=== WHAT IS NEEDED ===
Copy out these lines with no changes.

=== MATERIAL SHOWN ===
◆ ◆ ◆ ◆

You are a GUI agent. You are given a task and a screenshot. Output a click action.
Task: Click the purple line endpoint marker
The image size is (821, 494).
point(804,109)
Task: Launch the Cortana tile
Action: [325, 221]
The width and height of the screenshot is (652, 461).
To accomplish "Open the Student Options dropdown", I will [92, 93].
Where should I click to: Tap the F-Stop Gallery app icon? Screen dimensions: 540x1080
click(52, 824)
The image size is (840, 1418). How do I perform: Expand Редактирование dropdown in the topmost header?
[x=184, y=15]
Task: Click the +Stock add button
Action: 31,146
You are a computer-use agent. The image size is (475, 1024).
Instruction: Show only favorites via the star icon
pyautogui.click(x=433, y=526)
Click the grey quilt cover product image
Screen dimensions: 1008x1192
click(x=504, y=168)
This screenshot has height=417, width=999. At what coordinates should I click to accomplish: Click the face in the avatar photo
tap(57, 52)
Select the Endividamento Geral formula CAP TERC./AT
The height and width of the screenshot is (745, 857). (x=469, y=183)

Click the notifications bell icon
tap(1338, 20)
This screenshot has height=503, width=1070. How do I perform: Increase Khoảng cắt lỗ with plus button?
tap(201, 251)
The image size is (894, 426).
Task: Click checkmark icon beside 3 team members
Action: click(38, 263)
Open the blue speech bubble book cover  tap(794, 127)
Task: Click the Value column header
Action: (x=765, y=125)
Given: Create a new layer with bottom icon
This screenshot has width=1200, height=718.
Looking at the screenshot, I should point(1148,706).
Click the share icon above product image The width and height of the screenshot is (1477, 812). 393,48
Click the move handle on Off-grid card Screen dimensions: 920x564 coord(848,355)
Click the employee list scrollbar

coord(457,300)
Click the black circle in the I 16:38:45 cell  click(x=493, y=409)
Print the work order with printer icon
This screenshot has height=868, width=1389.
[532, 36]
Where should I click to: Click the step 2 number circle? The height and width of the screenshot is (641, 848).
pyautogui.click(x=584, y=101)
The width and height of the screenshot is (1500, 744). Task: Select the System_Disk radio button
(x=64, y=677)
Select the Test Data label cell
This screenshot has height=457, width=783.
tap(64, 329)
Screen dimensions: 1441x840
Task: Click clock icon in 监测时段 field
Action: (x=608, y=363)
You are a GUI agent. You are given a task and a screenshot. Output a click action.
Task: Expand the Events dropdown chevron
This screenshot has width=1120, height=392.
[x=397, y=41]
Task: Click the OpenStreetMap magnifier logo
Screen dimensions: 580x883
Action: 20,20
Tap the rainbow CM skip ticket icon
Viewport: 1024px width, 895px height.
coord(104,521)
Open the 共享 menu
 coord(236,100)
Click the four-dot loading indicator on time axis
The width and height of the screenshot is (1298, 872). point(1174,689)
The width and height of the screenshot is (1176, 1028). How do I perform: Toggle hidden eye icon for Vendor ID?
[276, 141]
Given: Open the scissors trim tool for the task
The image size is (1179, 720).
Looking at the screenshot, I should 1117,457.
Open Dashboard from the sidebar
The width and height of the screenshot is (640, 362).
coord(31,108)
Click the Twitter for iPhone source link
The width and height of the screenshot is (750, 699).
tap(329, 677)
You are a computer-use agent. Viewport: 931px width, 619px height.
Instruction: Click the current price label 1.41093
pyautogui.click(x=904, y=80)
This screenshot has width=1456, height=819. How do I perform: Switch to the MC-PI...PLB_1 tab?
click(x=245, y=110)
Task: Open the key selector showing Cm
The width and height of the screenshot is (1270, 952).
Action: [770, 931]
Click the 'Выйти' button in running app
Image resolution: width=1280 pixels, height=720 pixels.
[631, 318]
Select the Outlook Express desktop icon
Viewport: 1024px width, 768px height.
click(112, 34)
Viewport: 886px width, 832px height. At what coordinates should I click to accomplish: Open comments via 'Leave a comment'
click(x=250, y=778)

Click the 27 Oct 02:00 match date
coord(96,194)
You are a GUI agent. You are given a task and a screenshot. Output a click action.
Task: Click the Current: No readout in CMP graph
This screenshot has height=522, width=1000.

◆ ◆ ◆ ◆

=== ANSWER TO THIS TASK ===
You are a GUI agent. You are given a task and a screenshot. Output a click action.
Task: Click the purple line endpoint marker
The image size is (821, 494).
point(804,109)
Task: Launch the Cortana tile
Action: [325, 221]
The width and height of the screenshot is (652, 461).
To accomplish "Open the Student Options dropdown", I will [92, 93].
Where should I click to: Tap the F-Stop Gallery app icon? Screen dimensions: 540x1080
click(52, 824)
The image size is (840, 1418). How do I perform: Expand Редактирование dropdown in the topmost header?
[x=184, y=15]
Task: Click the +Stock add button
Action: 31,146
You are a computer-use agent. The image size is (475, 1024).
Instruction: Show only favorites via the star icon
pyautogui.click(x=433, y=526)
Click the grey quilt cover product image
Screen dimensions: 1008x1192
click(x=504, y=168)
This screenshot has height=417, width=999. At what coordinates should I click to accomplish: Click the face in the avatar photo
tap(57, 52)
Select the Endividamento Geral formula CAP TERC./AT
The height and width of the screenshot is (745, 857). (x=469, y=183)

Click the notifications bell icon
tap(1338, 20)
This screenshot has height=503, width=1070. How do I perform: Increase Khoảng cắt lỗ with plus button?
tap(201, 251)
The image size is (894, 426).
Task: Click checkmark icon beside 3 team members
Action: click(38, 263)
Open the blue speech bubble book cover  tap(794, 127)
Task: Click the Value column header
Action: (x=765, y=125)
Given: Create a new layer with bottom icon
This screenshot has width=1200, height=718.
Looking at the screenshot, I should point(1148,706).
Click the share icon above product image The width and height of the screenshot is (1477, 812). 393,48
Click the move handle on Off-grid card Screen dimensions: 920x564 coord(848,355)
Click the employee list scrollbar

coord(457,300)
Click the black circle in the I 16:38:45 cell  click(x=493, y=409)
Print the work order with printer icon
This screenshot has height=868, width=1389.
[532, 36]
Where should I click to: Click the step 2 number circle? The height and width of the screenshot is (641, 848).
pyautogui.click(x=584, y=101)
The width and height of the screenshot is (1500, 744). Task: Select the System_Disk radio button
(x=64, y=677)
Select the Test Data label cell
This screenshot has height=457, width=783.
tap(64, 329)
Screen dimensions: 1441x840
Task: Click clock icon in 监测时段 field
Action: (x=608, y=363)
You are a GUI agent. You are given a task and a screenshot. Output a click action.
Task: Expand the Events dropdown chevron
This screenshot has width=1120, height=392.
[x=397, y=41]
Task: Click the OpenStreetMap magnifier logo
Screen dimensions: 580x883
Action: 20,20
Tap the rainbow CM skip ticket icon
Viewport: 1024px width, 895px height.
coord(104,521)
Open the 共享 menu
 coord(236,100)
Click the four-dot loading indicator on time axis
The width and height of the screenshot is (1298, 872). point(1174,689)
The width and height of the screenshot is (1176, 1028). How do I perform: Toggle hidden eye icon for Vendor ID?
[276, 141]
Given: Open the scissors trim tool for the task
The image size is (1179, 720).
Looking at the screenshot, I should 1117,457.
Open Dashboard from the sidebar
The width and height of the screenshot is (640, 362).
coord(31,108)
Click the Twitter for iPhone source link
The width and height of the screenshot is (750, 699).
tap(329, 677)
You are a computer-use agent. Viewport: 931px width, 619px height.
Instruction: Click the current price label 1.41093
pyautogui.click(x=904, y=80)
This screenshot has width=1456, height=819. How do I perform: Switch to the MC-PI...PLB_1 tab?
click(x=245, y=110)
Task: Open the key selector showing Cm
The width and height of the screenshot is (1270, 952).
Action: [770, 931]
Click the 'Выйти' button in running app
Image resolution: width=1280 pixels, height=720 pixels.
[631, 318]
Select the Outlook Express desktop icon
Viewport: 1024px width, 768px height.
click(112, 34)
Viewport: 886px width, 832px height. At what coordinates should I click to accomplish: Open comments via 'Leave a comment'
click(x=250, y=778)

Click the 27 Oct 02:00 match date
coord(96,194)
You are a GUI agent. You are given a task and a screenshot. Output a click action.
Task: Click the Current: No readout in CMP graph
This screenshot has height=522, width=1000.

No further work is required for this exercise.